School where staff mark ‘how they like’ gets government approval

School where staff mark 'how they like' gets government approval

A school which gave teachers a “carte blanche” to mark pupils’ work “however they like” has been picked out by the government as an example of good practice.

Barr Beacon School, near Birmingham, has halved the time staff spend grading homework by lifting all marking requirements and allowing them to give pupils written feedback twice every half-term, though this is a rule it may scrap.

David Lowbridge-Ellis (pictured), the school’s deputy headteacher and its head of marking, said the new approach was implemented after an Ofsted inspection in 2014 told the ‘outstanding’-rated school that it needed to “ensure that work is marked and assessed accurately, and that written feedback” was clear for pupils.

Even though Sean Harford, Ofsted’s director of education, has since reminded inspectors that they must not judge the type or frequency of marking, the school changed its approach after some staff admitted they could not manage their marking workload.

Teachers use a range of methods, and Lowbridge-Ellis is now seeking to halve individual teacher marking time yet again, to just a quarter of where it was three years ago.

Teachers are trusted to provide feedback as they wish, on the condition that pupils can answer two questions: what their strengths and weaknesses in each subject are.

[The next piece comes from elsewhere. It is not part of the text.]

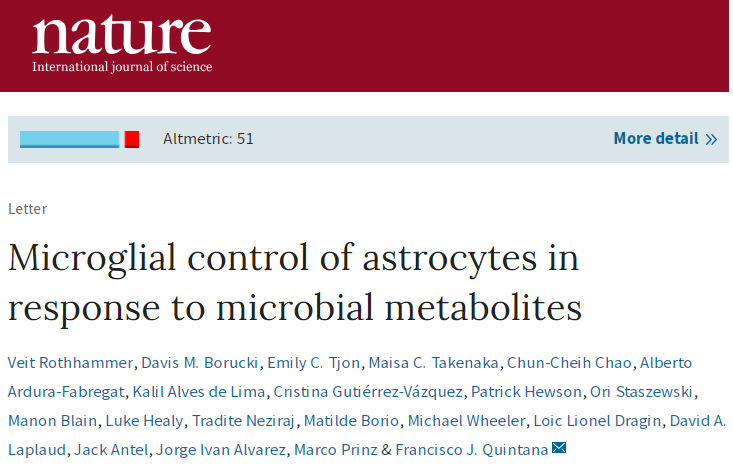733x473 pixels.
Task: Click the nature journal logo
Action: click(x=122, y=43)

Teachers and senior leaders ask these questions, and if pupils are unable to answer, or if they identify the wrong weaknesses, only then is the feedback considered to be in need of review.

Barr Beacon School pupils

Parents were informed of the approach in a letter sent out last September, and “not one has complained”, according to Lowbridge-Ellis, who claims that even the school’s lowest-attaining pupils “can all articulate what they need to do in those subjects, and they’re doing it”.

“Schools doubt the ability of the pupils to articulate that – but they absolutely can,” he added.

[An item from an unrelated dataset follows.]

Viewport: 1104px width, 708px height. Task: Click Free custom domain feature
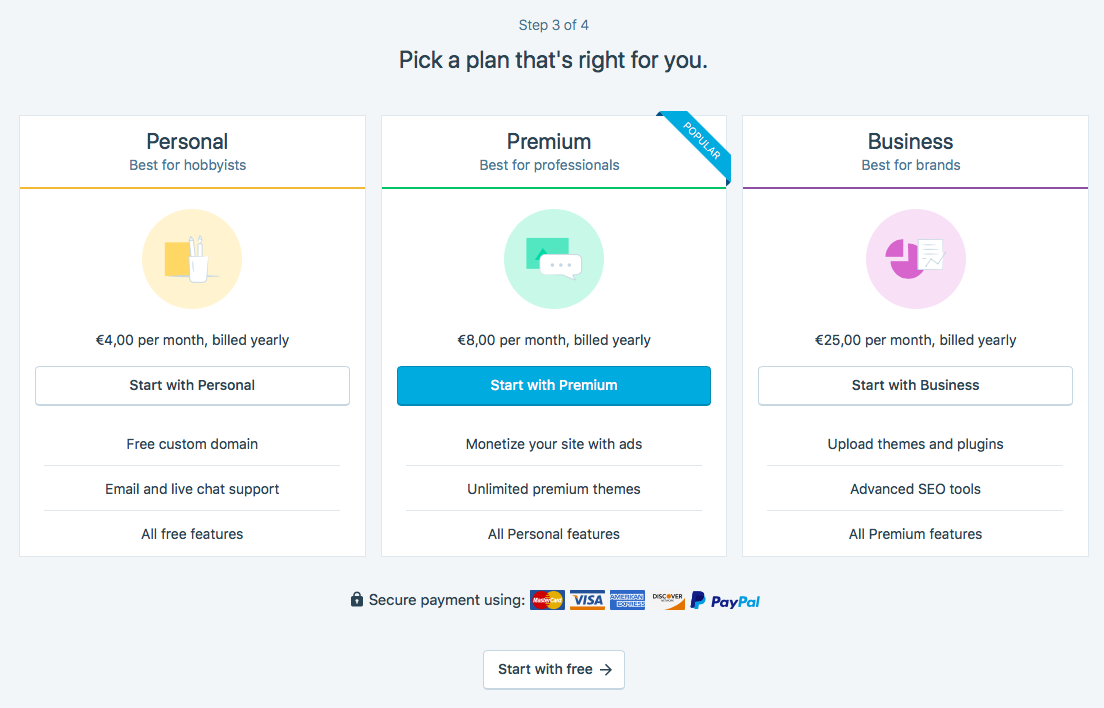192,444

The school runs lesson observations but the emphasis is on trusting the teachers. Workload is also reduced by writing letter codes on pupils’ work instead of written commentary – such as an A for apostrophes or a Z for needing to “zoom” in closer on words in English lessons.

If the majority of the class are struggling with a problem, some of the lesson is dedicated to teaching that issue.

Now three of the four schools in the Matrix Academy Trust, to which Barr Beacon belongs, use a version of the marking method. Lowbridge-Ellis has even written about his methods for the

Department for Education, and was recently asked to speak at an event, addressing headteachers about reducing marking time.

Perhaps more importantly, Harford has tweeted Lowbridge-Ellis to say his efforts are “especially interesting”.

Tim Oates, the group director of assessment research and development at Cambridge Assessment, said the school’s methods replicated his own upcoming research which will show teachers are “relieved” and better their understanding of pupils’ learning when “neurotic, bureaucratic marking processes” are removed.

But he did not believe “every school should necessarily be able to do its own thing”, and instead a national strategy about marking and assessment backed by research needed to be centrally disseminated, he said.